--- Start ---
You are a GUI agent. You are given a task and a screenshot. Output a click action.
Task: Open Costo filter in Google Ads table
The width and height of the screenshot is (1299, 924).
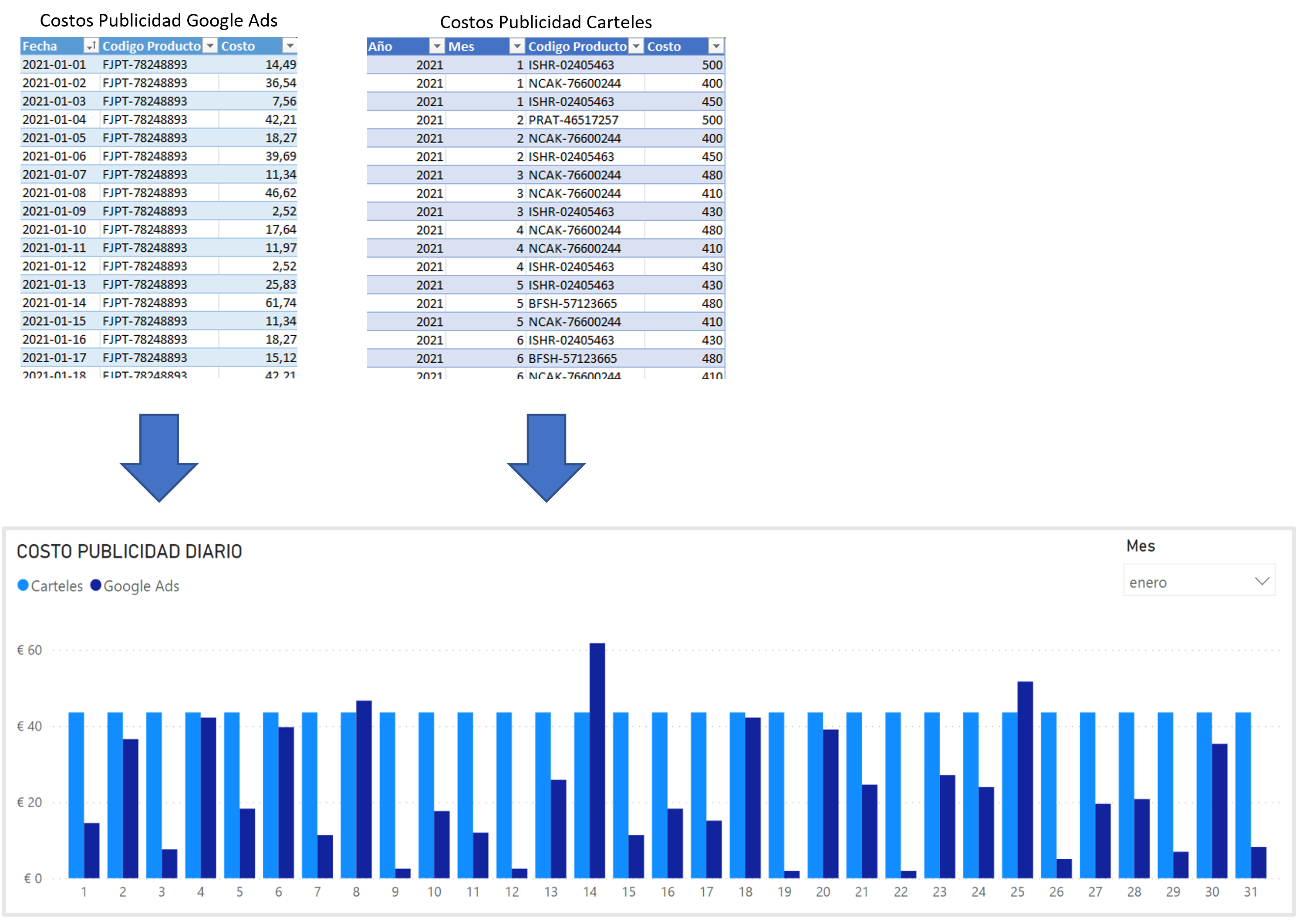pos(290,46)
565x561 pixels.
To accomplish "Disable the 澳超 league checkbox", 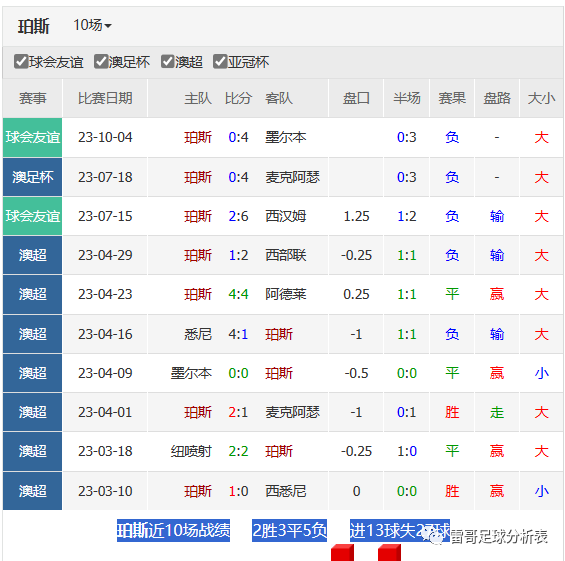I will coord(168,62).

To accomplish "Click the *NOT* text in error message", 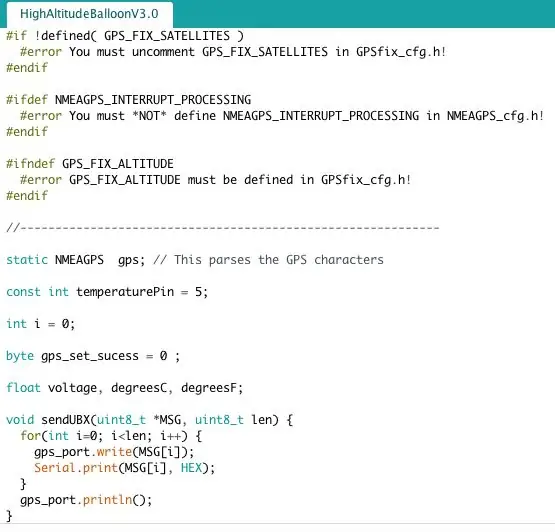I will coord(149,116).
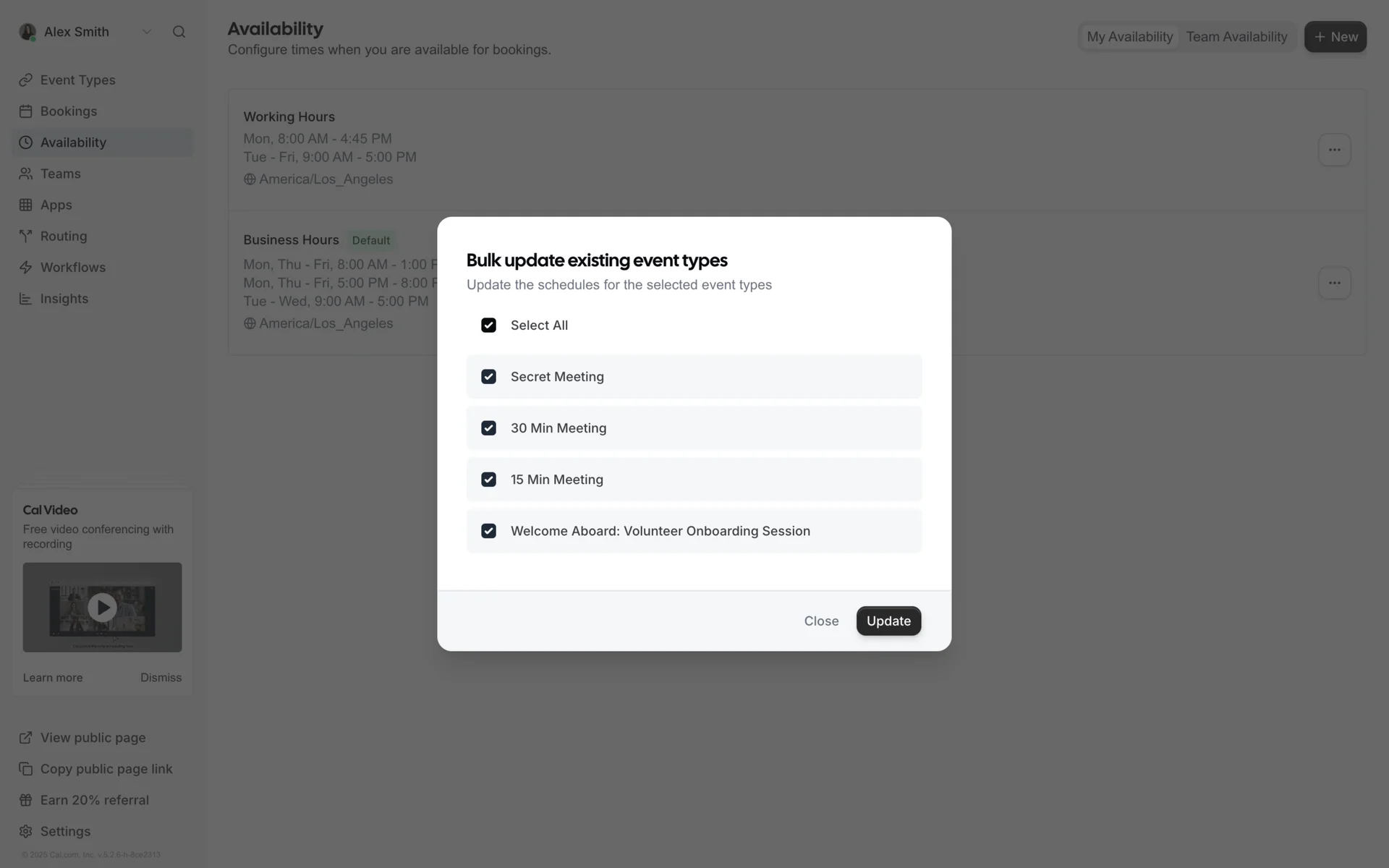This screenshot has height=868, width=1389.
Task: Select the My Availability tab
Action: click(x=1129, y=37)
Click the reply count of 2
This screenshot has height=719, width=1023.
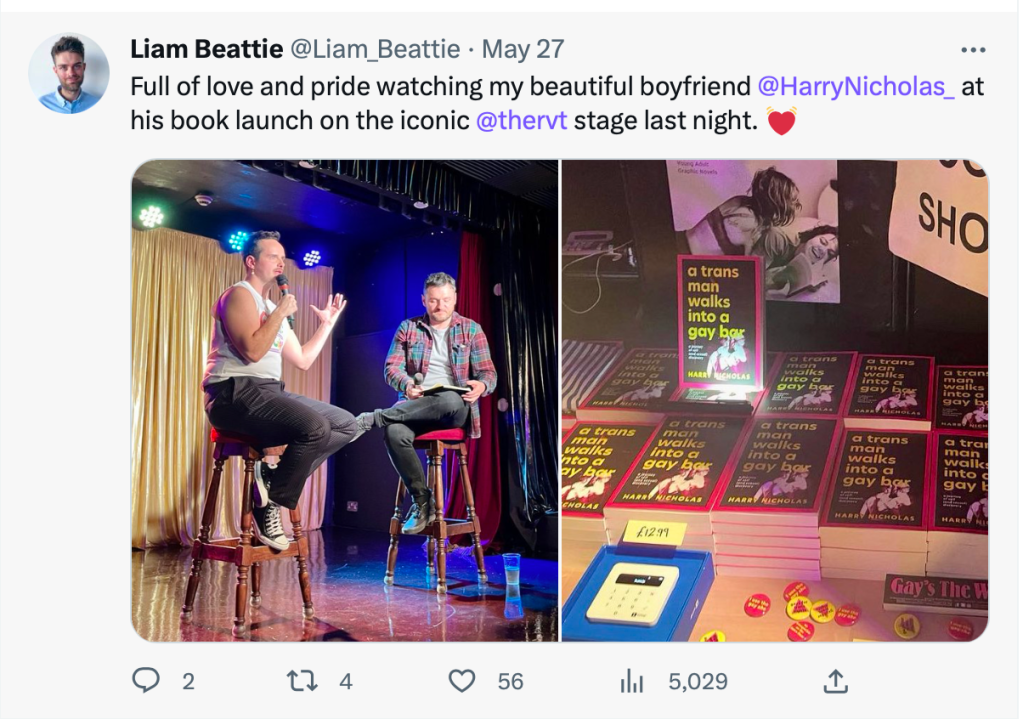point(188,681)
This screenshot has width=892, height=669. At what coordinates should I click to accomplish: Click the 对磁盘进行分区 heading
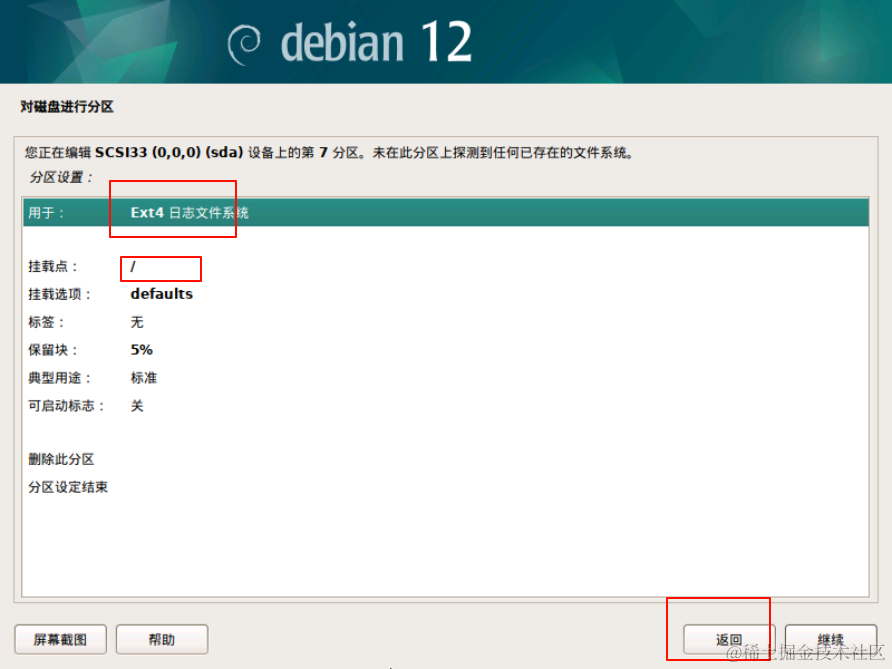[67, 106]
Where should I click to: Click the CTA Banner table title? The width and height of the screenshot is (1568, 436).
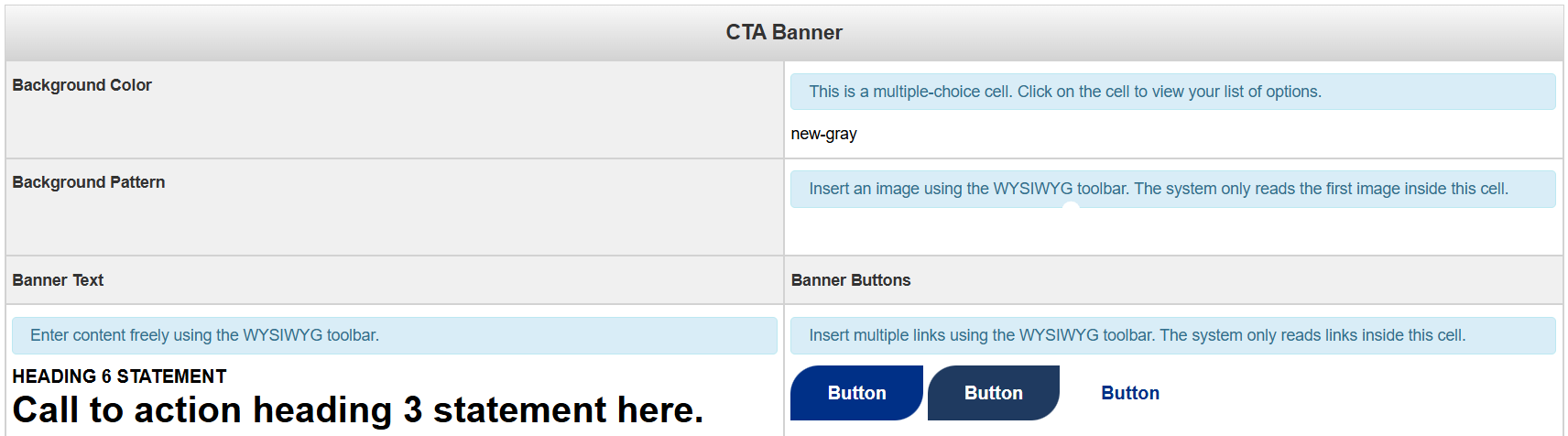click(783, 33)
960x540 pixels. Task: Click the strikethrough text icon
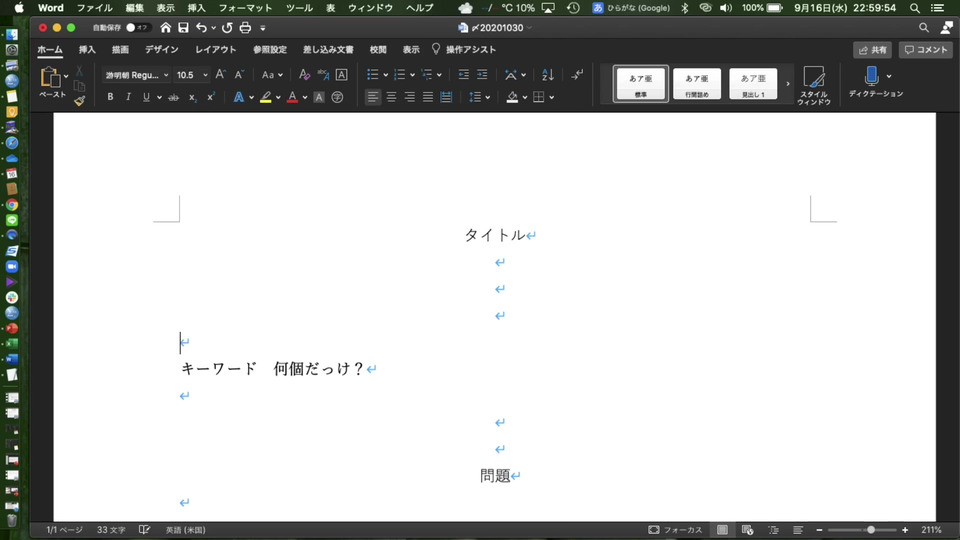173,97
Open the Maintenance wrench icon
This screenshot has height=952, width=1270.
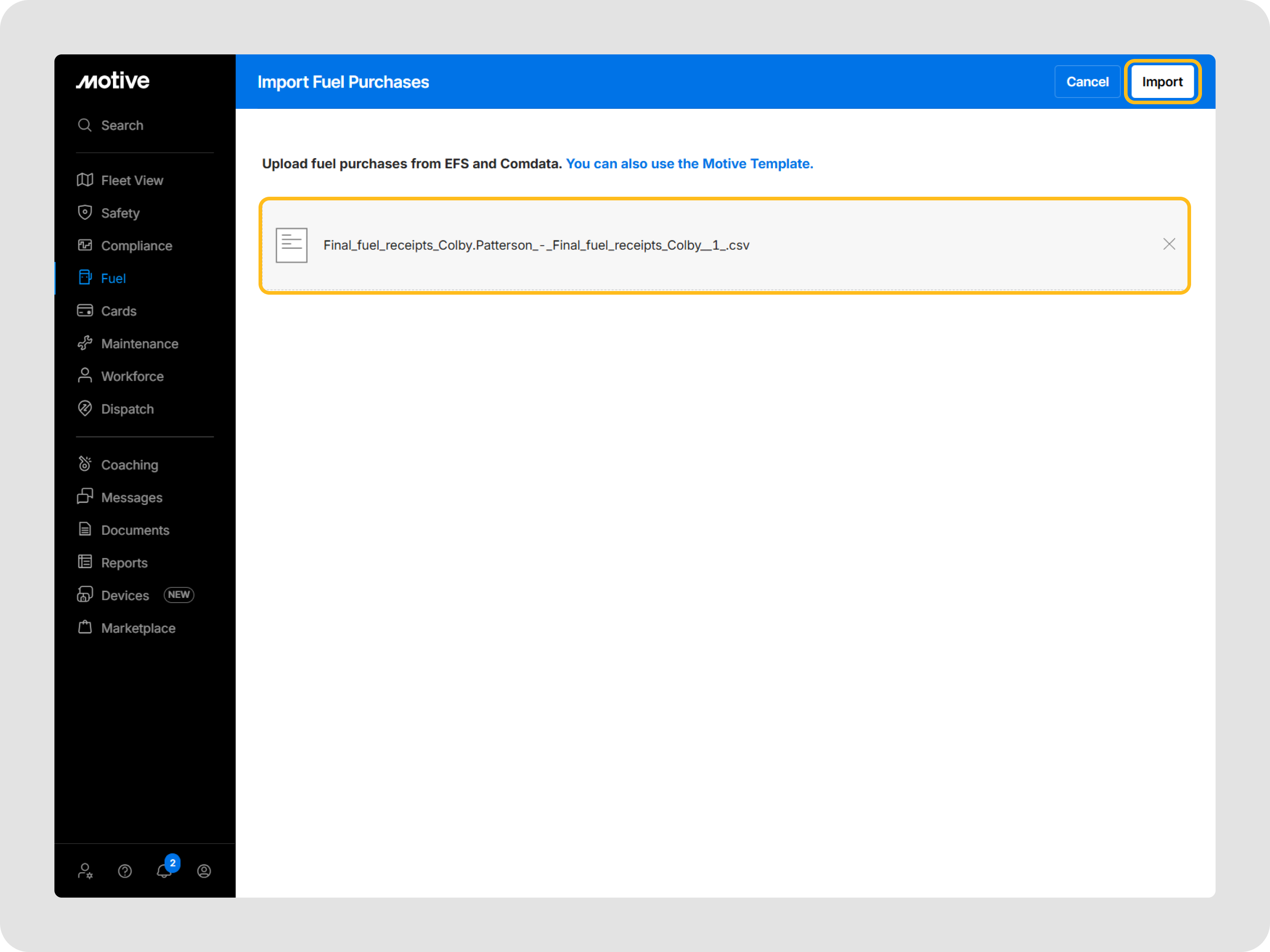(85, 343)
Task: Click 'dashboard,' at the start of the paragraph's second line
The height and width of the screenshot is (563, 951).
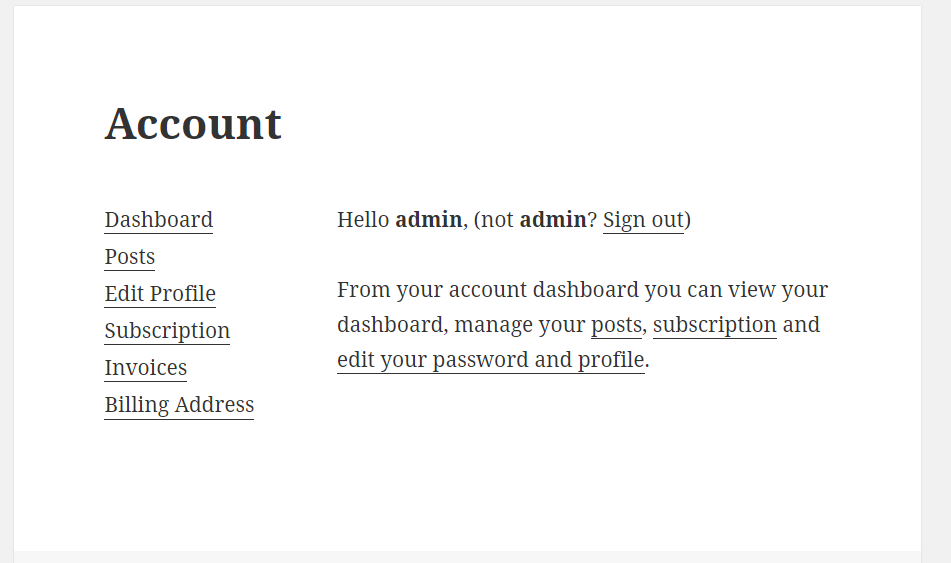Action: click(392, 325)
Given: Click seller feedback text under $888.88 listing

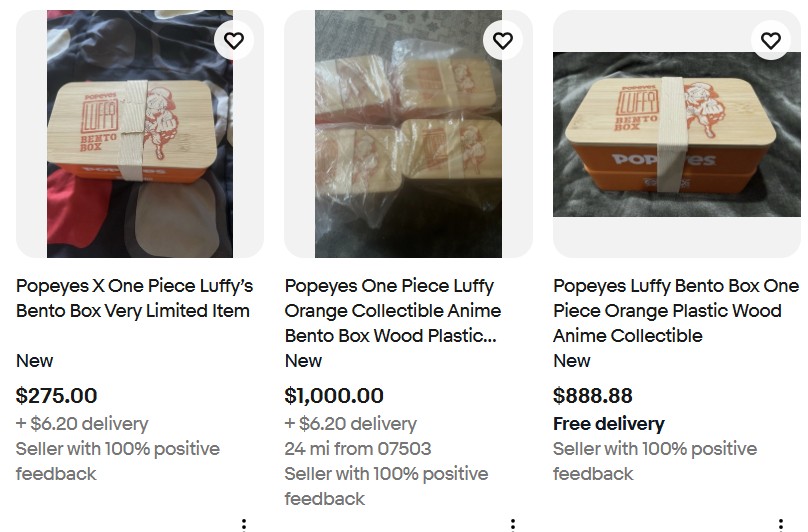Looking at the screenshot, I should coord(655,461).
--- End ---
- OBJECTIVE
Copy out everything from the line containing "Where should I" down to the end of the rows, keeping each line unchanged and leaving out the pictures.

- OUTPUT FOR THIS TASK
Where should I click to: Click the CTA Banner table title? The width and height of the screenshot is (1568, 436).
click(783, 33)
960x540 pixels. Task: Click the strikethrough text icon
173,97
Open the Maintenance wrench icon
This screenshot has height=952, width=1270.
(85, 343)
Task: Click 'dashboard,' at the start of the paragraph's second line
The height and width of the screenshot is (563, 951).
Action: click(392, 325)
Given: Click seller feedback text under $888.88 listing

Looking at the screenshot, I should coord(655,461).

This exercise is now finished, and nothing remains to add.